Беседовать с Клаузеном мне было легко и просто.
Глава 30
Я подкатил к БАСН с опозданием на два часа. Посетители терпеливо дожидались в коридоре. Кто-то дремал, кто-то шуршал газетой. Единственным недовольным оказался Эрни с ключами – у него был собственный график. Открыв дверь, он с кислой миной вручил мне список из тринадцати фамилий. Я сразу начал прием.
Поразительно, насколько быстро человек приспосабливается к обстоятельствам. Прошла неделя, а я уже не боялся получить пулю, не вспоминал о белизне своей кожи. Выслушав клиента, знал, что и как нужно делать. Даже внешне я изменился: недельная бородка, волосы по уши, неглаженые брюки цвета хаки, помятый блейзер, свободно болтающийся галстук. Кроссовки не разваливались, но были близки к этому. Не хватает очков в тонкой стальной оправе – с ними любой признает во мне юриста, работающего ради идеи, а не за презренный металл.
Клиентов, впрочем, мой вид не волновал. К списку прибавились четыре человека, и на протяжении последующих пяти часов я забыл о «Дрейк энд Суини». Не вспоминал и о Клер – к моему стыду, это оказалось очень просто. Даже Гектор с поездкой в Чикаго вылетели из головы.
А вот отвязаться от Руби Саймон не выходило. Рассказ каждого клиента ассоциировался у меня с ее судьбой. Я не опасался за ее жизнь – на улице Руби как рыба в воде. Я гадал, что заставило ее убежать из уютного номера с телевизором и душем – неужели брошенный автомобиль?
Наркотик – единственно правильный ответ. Крэк манил ее, как магнит, и выйти из поля его притяжения для нее оказалось невозможным.
Но если мне не удалось продержать Руби в нормальной обстановке и трех ночей, то как же я сумею помочь ей избавиться от наркотиков?
Похоже, от меня здесь ничего не зависит.
Ближе к вечеру телефон нарушил монотонность рабочего дня. Дела привели Уорнера в Вашингтон. Он позвонил бы раньше, да не знал моего нового номера. Теперь знает. Где бы нам поужинать? Платит, разумеется, он. Приятель рассказывал ему о новом ресторане – «Дэнни Ос». Еда фантастическая!
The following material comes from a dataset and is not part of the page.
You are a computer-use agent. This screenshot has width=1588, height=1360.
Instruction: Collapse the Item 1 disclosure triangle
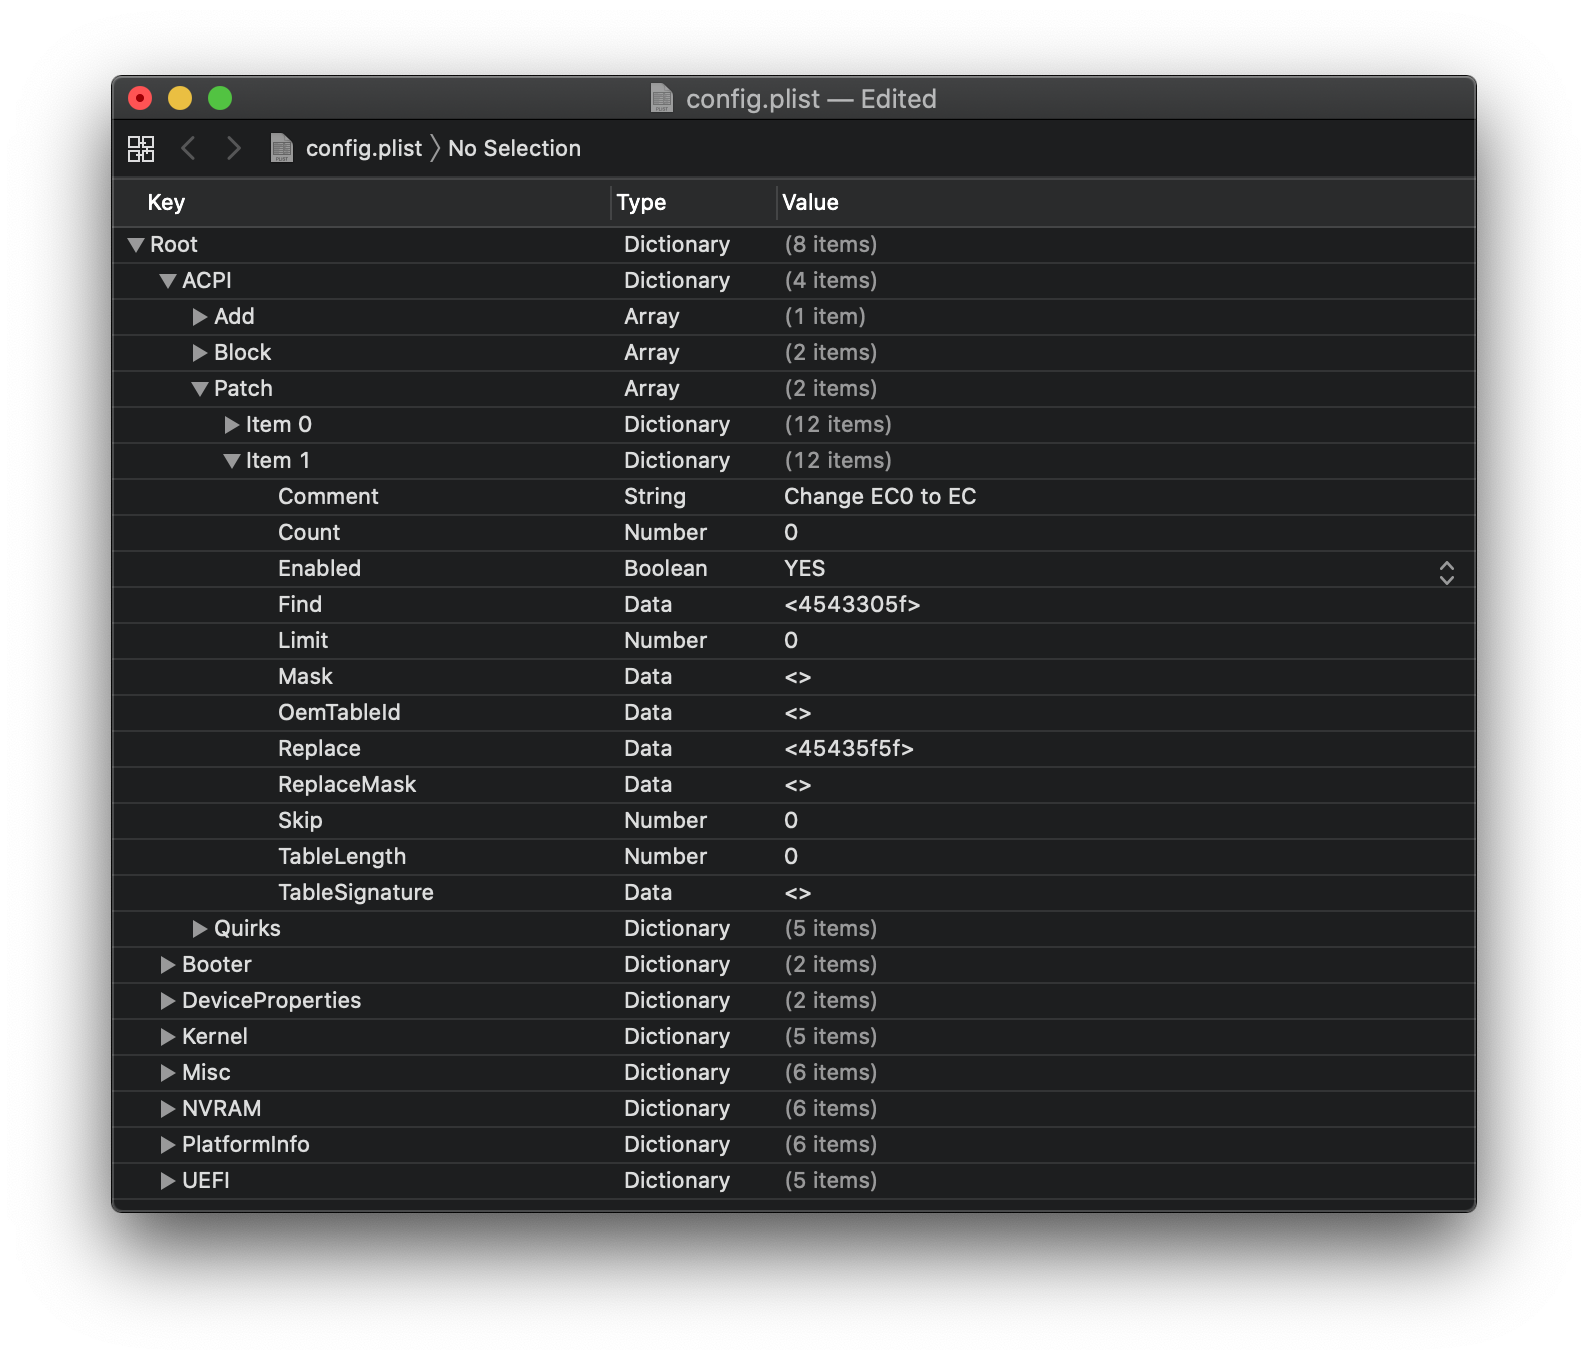point(232,461)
О роскошных ресторанах я давно не вспоминал. «Дэнни Ос» – ничего особенного: модно, шумно, неоправданно дорого – словом, типично до грусти.
Положив трубку, я долго смотрел на телефон. Выслушивать братские увещевания не хотелось. В столицу Уорнера привели отнюдь не дела, хотя раз в год такое случалось. Его послали родители. Там, в Мемфисе, они места себе не находили из-за нового развода в семье. Мое падение с общественной лестницы выбило их из колеи. Кому-то срочно требовалось наставить меня на путь истинный. Как обычно, миссия выпала Уорнеру.
Мы встретились в переполненном баре ресторана. Перед тем как заключить в объятия, Уорнер отступил на шаг и смерил меня взглядом с головы до ног:
– Настоящий радикал. – Это прозвучало то ли как упрек, то ли как шутка.
– Рад тебя видеть. – Я сделал вид, что не заметил его тона.
– Ты похудел.
– А ты – нет.
Он похлопал себя по животу с таким видом, будто килограммы прибавились только сегодня.
– Сброшу.
В тридцать восемь лет Уорнер оставался невыносимо тщеславным во всем, что касалось внешности. Мой намек на излишний вес он воспринял как руководство к действию и следующий месяц наверняка проведет в тренажерном зале.
Женщины всегда значили в его жизни многое. Основанием для развода послужили обвинения в супружеской неверности – но с обеих сторон.
– Ты великолепен, – успокоил я брата.
Костюм и рубашка от первоклассного портного, дорогой галстук. У меня в стенном шкафу висели вещи ничуть не хуже.
– А ты в этих шмотках ходишь на работу?
– Главным образом. Иногда галстук оставляю дома.
Заказав по кружке «Хайнекена», мы стояли в толпе у стойки. Уорнер цепким взглядом оценивал пиджаки соседей.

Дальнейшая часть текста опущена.